America’s Agriculture: Built on Infrastructure

By: | at 11:57 AM | International Trade  

Goods Movement Coalition unveils White Paper highlighting importance of robust freight network to agribusiness

WASHINGTON, DC - The Coalition for America’s Gateways and Trade Corridors (CAGTC) today released its second in a series of White Papers that explores, through key industry sectors, why our national freight infrastructure must be improved to keep pace with the demands of our economy.

The Vital Role of U.S. Transportation Infrastructure in Moving Agriculture Forward reviews the impact of deteriorating infrastructure on U.S. agricultural competitiveness in the global market, focusing as an example on soybeans grown in the state of Illinois. The U.S. agriculture sector is a significant component of the U.S. economy and continues to grow. In fact, the U.S. Department of Agriculture estimates that U.S. farm exports were worth twice as much in 2016 as they were 10 years previously. Agriculture commodities are commonly time sensitive and therefore require a stable, robust goods movement network. This White Paper examines how the reliability and efficiency of logistics and transportation networks are crucial for the competitiveness of the agriculture industry, which provides fuel, food and fiber while also sustaining the U.S. economy as a whole.

“Robust, efficient infrastructure for moving agricultural commodities to market is important to farmers and agribusinesses as it allows them to make sales and deliver products on time and in good shape – and ensure economic viability,” stated Mike Levin, Director of Issues Management Analysis, Illinois Soybean Association and author of The Vital Role of U.S. Transportation Infrastructure in Moving Agriculture Forward. “Without a strong goods movement network, agricultural commodities cannot remain competitive in global markets and we are already starting to feel the pressure. In 2013, Brazilian exports surpassed U.S. soybean exports, a move that was primarily attributed to the differences in transportation costs.”

While differences in transportation costs for some destinations and routes helped to divert trade from the U.S. to sources in Brazil or Argentina, the reverse can also be true should U.S. freight infrastructure offer greater competitiveness. Unique from other types of infrastructure investment, investment in the nation’s multimodal freight network is an economic multiplier. Not only are jobs created immediately in the construction phase, but an efficient goods movement system will attract and retain U.S. businesses, support exports, and benefit the economy for years to come. Every economic sector – including agribusiness – depends on a reliable, safe and cost-effective network to move goods and services.

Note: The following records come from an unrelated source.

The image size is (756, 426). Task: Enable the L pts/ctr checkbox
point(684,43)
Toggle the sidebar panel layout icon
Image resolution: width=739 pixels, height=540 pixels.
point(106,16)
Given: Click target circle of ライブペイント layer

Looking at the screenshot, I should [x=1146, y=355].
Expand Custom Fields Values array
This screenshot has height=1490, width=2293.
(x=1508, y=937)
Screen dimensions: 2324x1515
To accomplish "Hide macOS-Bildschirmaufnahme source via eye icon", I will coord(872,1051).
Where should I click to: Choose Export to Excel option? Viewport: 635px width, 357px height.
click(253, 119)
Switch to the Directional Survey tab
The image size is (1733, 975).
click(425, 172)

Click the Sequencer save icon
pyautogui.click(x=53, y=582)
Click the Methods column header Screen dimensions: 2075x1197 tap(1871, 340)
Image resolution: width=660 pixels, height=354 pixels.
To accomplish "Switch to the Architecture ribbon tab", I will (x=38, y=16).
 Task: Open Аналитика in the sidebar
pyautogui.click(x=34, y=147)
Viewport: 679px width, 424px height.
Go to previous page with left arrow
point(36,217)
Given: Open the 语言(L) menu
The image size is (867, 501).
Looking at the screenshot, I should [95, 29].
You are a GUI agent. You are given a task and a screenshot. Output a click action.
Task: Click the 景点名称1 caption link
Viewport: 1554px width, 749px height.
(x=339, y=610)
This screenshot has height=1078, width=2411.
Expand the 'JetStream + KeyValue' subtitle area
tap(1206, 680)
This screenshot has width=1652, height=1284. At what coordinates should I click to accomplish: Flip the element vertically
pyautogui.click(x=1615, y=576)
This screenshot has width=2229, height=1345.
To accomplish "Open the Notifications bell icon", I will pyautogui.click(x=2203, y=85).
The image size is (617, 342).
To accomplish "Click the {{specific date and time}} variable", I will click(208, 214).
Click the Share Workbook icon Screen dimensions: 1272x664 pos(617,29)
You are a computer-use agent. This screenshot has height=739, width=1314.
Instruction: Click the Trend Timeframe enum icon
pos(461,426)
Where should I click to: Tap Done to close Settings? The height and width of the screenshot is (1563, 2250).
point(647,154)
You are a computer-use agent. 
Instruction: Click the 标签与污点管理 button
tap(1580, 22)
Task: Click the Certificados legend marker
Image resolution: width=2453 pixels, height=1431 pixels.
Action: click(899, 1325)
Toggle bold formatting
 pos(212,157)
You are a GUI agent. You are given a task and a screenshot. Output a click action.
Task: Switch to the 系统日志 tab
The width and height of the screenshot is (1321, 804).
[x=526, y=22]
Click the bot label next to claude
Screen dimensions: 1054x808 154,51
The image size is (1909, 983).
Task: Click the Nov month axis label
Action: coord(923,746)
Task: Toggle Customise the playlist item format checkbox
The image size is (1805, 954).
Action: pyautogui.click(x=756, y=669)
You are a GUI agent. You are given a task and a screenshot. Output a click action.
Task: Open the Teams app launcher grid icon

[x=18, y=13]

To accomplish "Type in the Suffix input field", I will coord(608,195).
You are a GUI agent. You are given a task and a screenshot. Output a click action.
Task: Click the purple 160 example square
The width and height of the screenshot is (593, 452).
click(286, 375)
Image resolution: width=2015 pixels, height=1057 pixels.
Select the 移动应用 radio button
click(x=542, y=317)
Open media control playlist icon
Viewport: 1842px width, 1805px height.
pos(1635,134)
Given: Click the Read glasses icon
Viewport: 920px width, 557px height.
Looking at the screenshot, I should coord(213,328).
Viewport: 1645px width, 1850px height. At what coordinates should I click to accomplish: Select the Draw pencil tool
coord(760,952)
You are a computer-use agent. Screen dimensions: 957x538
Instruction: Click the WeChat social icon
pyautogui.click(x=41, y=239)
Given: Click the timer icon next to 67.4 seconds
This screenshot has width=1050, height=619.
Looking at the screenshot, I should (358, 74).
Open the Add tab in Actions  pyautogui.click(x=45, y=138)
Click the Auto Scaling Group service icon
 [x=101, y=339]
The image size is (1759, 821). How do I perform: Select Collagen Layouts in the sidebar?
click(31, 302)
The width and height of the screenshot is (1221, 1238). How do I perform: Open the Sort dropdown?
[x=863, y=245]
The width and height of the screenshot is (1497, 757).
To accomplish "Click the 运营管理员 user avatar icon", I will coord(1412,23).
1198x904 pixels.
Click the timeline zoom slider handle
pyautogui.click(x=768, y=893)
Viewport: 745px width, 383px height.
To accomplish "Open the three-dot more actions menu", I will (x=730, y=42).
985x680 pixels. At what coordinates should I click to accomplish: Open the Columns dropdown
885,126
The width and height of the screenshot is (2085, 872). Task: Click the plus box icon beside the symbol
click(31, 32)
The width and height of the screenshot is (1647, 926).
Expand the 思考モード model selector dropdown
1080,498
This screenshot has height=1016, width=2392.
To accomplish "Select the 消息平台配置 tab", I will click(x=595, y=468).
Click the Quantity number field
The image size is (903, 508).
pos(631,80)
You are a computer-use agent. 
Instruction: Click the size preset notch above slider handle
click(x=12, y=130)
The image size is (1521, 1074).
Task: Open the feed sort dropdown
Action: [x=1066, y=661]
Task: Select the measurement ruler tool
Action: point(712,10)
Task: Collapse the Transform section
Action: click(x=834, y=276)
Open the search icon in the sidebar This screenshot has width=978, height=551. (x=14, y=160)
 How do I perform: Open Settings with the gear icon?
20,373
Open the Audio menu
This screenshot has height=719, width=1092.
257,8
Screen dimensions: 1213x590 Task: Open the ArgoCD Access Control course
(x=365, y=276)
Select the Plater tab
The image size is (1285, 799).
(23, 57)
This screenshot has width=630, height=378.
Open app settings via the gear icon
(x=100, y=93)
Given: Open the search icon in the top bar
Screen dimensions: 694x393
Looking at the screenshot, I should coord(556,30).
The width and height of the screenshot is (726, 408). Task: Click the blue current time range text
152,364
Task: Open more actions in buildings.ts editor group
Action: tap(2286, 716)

“Our nation’s farmers rely on a high-functioning, efficient multimodal freight network from harvest to market. Although many think only of the rural component required to move agriculture commodities, in fact products travel through both rural communities and urban centers, requiring dependable and cost-effective infrastructure from end-to-end,” said CAGTC Executive Director Elaine Nessle. “A strategic campaign of investment is needed to ensure that our agricultural producers can remain competitive in the global market place.”